Provided records:
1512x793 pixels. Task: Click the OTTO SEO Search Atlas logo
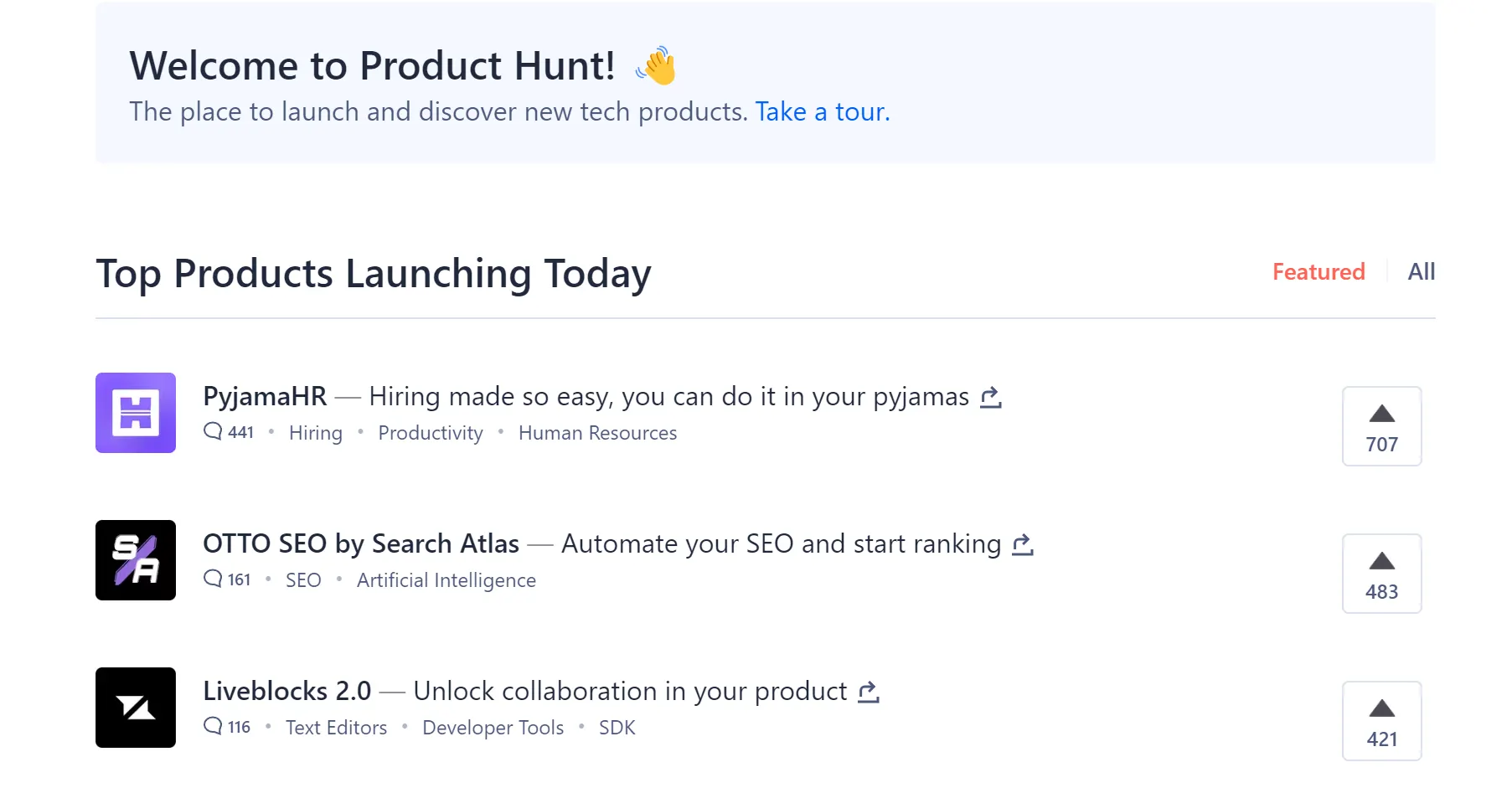pos(136,560)
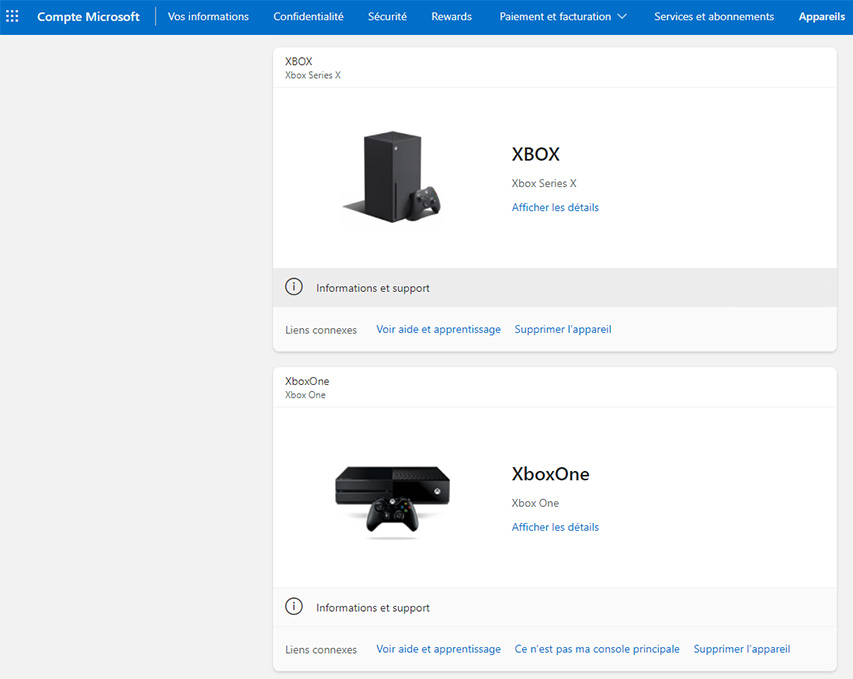Viewport: 853px width, 679px height.
Task: Open Services et abonnements
Action: click(x=714, y=17)
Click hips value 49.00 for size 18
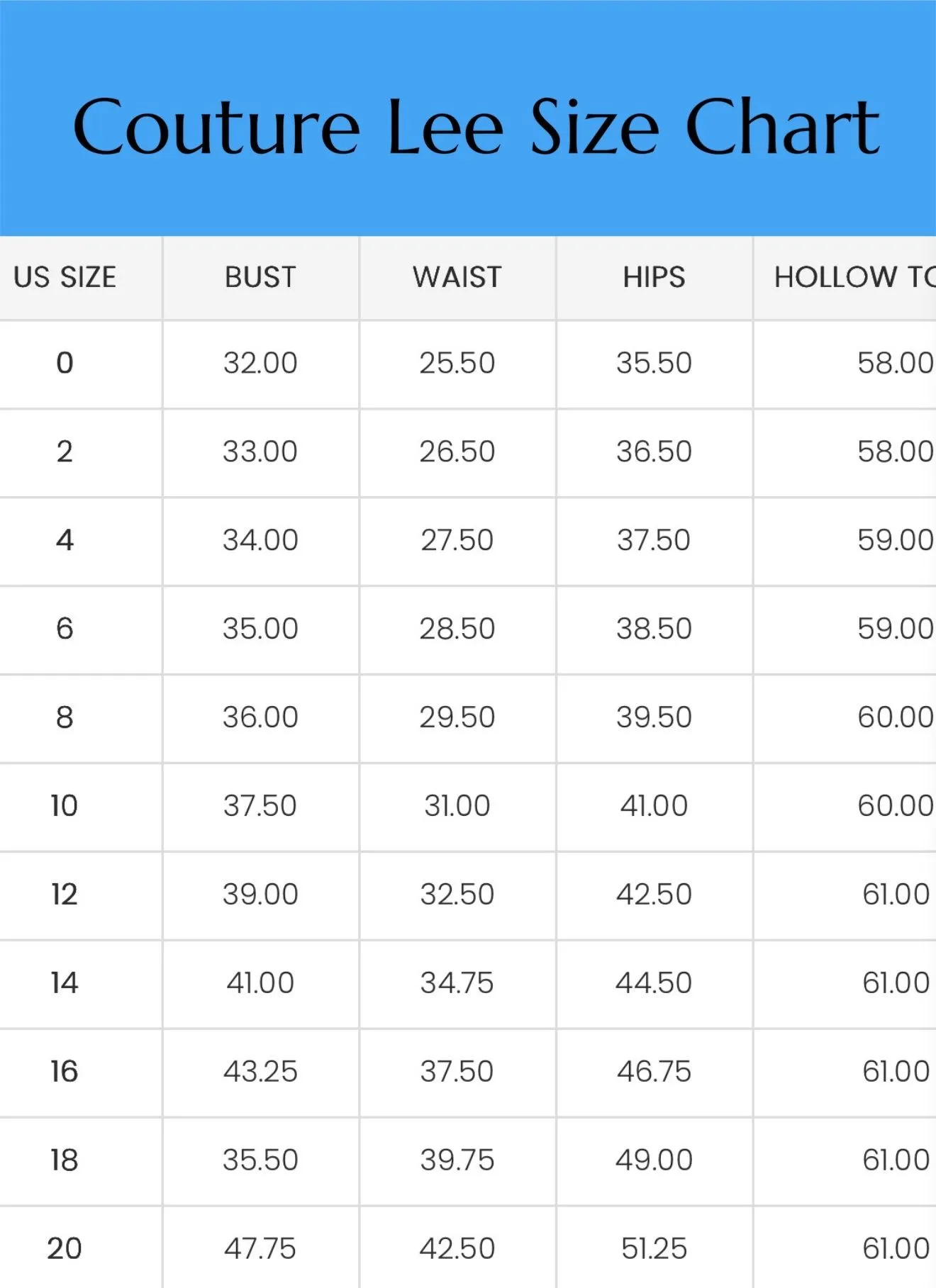 [654, 1160]
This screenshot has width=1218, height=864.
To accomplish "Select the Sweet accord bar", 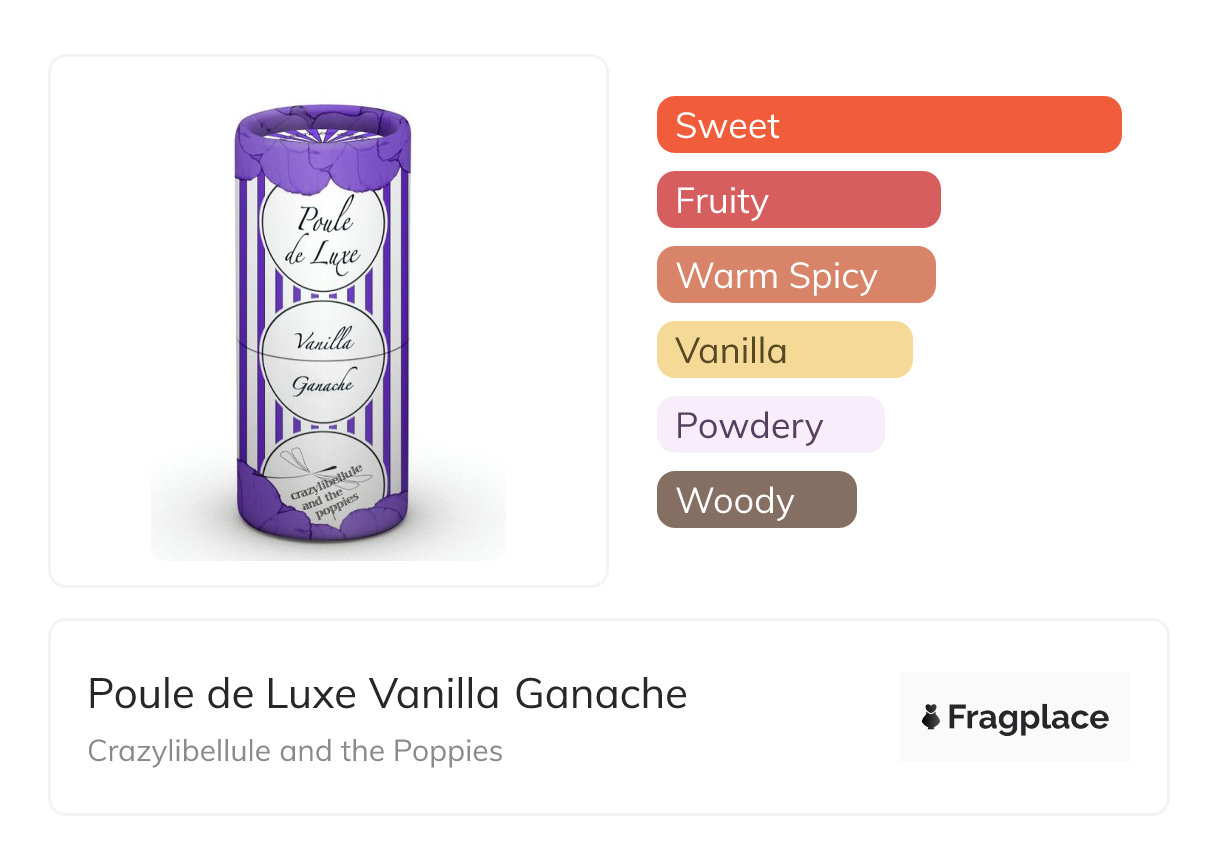I will click(x=888, y=125).
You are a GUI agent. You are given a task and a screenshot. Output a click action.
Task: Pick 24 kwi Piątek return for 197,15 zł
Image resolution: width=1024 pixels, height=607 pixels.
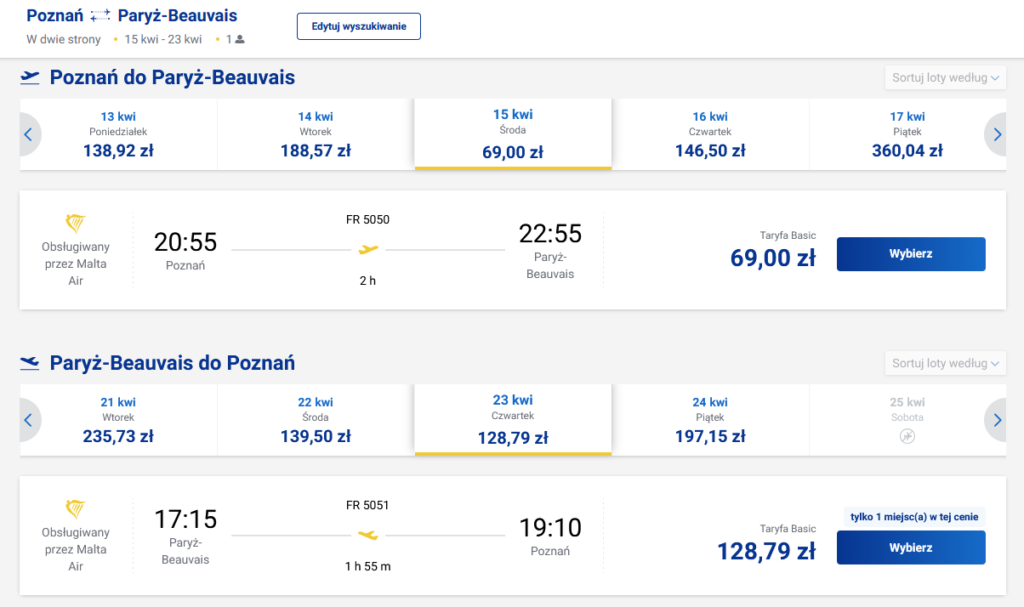click(710, 419)
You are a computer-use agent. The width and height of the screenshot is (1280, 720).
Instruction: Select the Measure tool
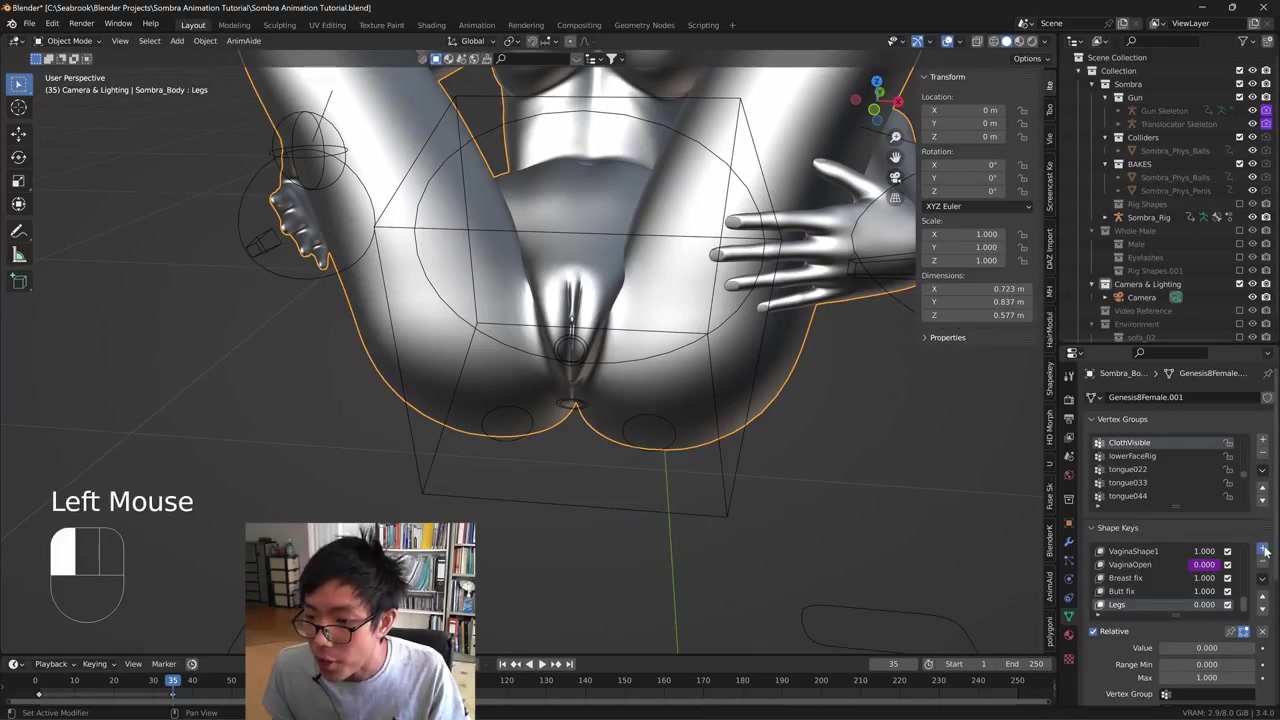point(18,255)
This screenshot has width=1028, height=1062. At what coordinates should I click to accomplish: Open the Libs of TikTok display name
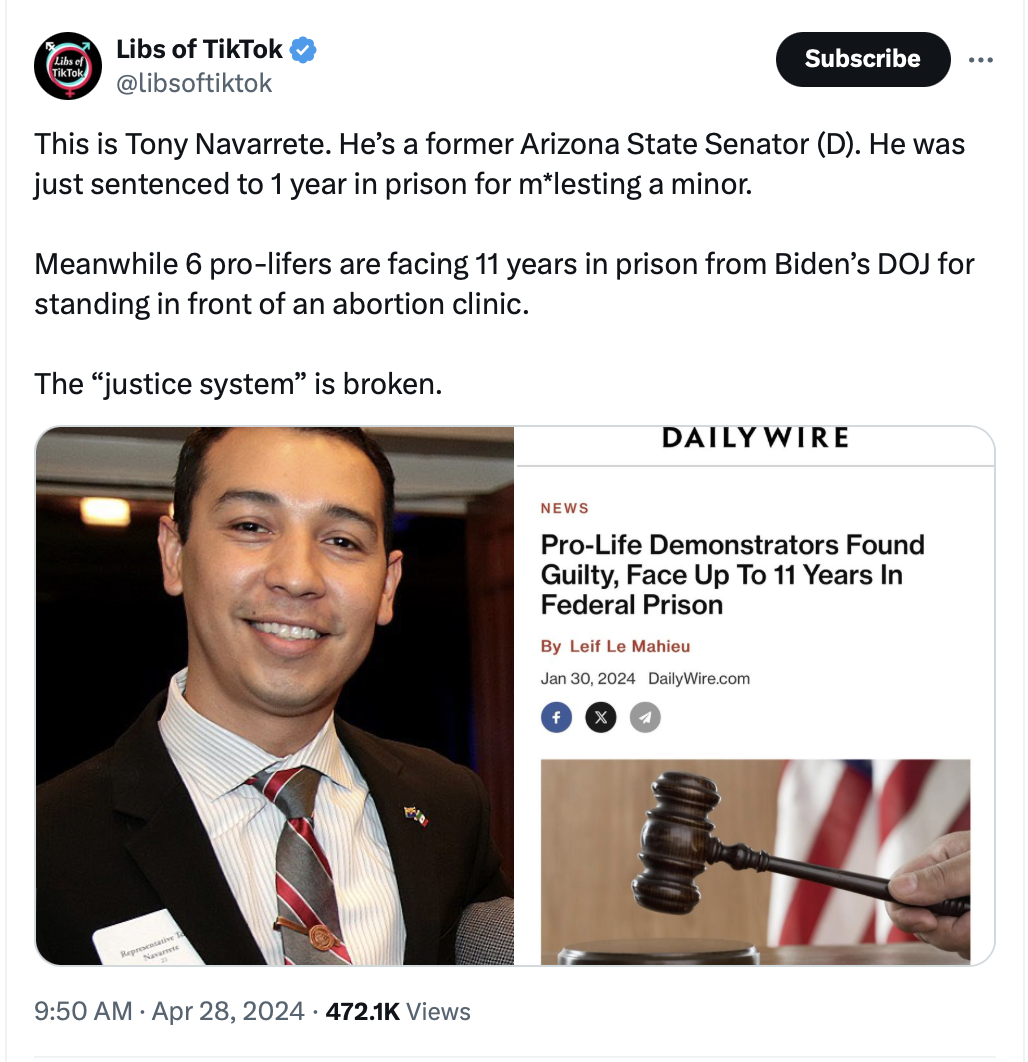[199, 49]
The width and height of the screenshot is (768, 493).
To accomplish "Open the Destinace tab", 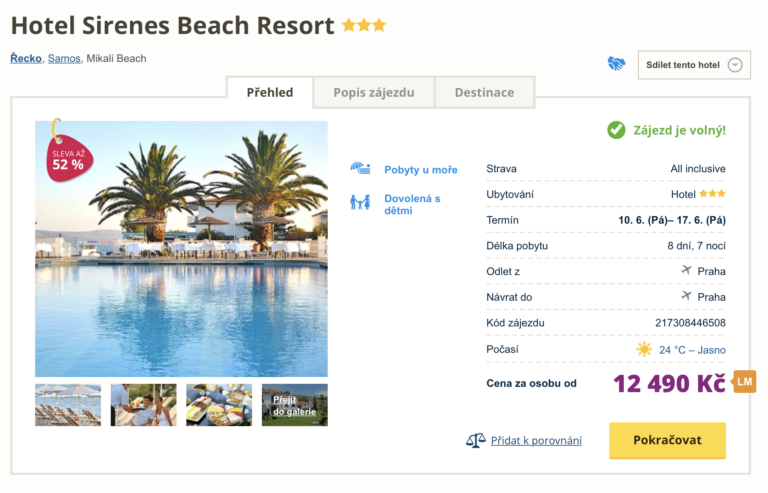I will (x=484, y=93).
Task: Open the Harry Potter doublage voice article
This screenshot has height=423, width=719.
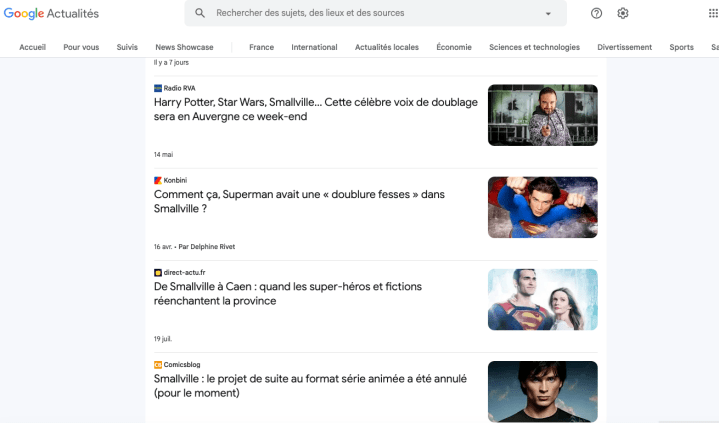Action: point(315,109)
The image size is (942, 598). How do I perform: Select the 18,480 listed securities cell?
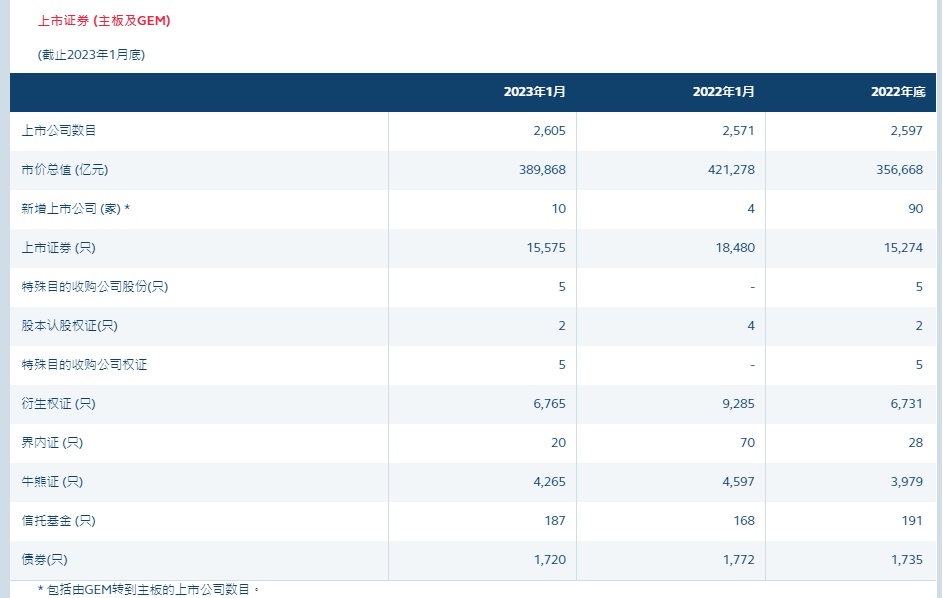(735, 248)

Brief:
Write out every line from the data above that includes "agent".

Your solution:
You are a GUI agent. You are given a task and a screenshot. Output a click action.
You are a computer-use agent. The width and height of the screenshot is (1280, 720).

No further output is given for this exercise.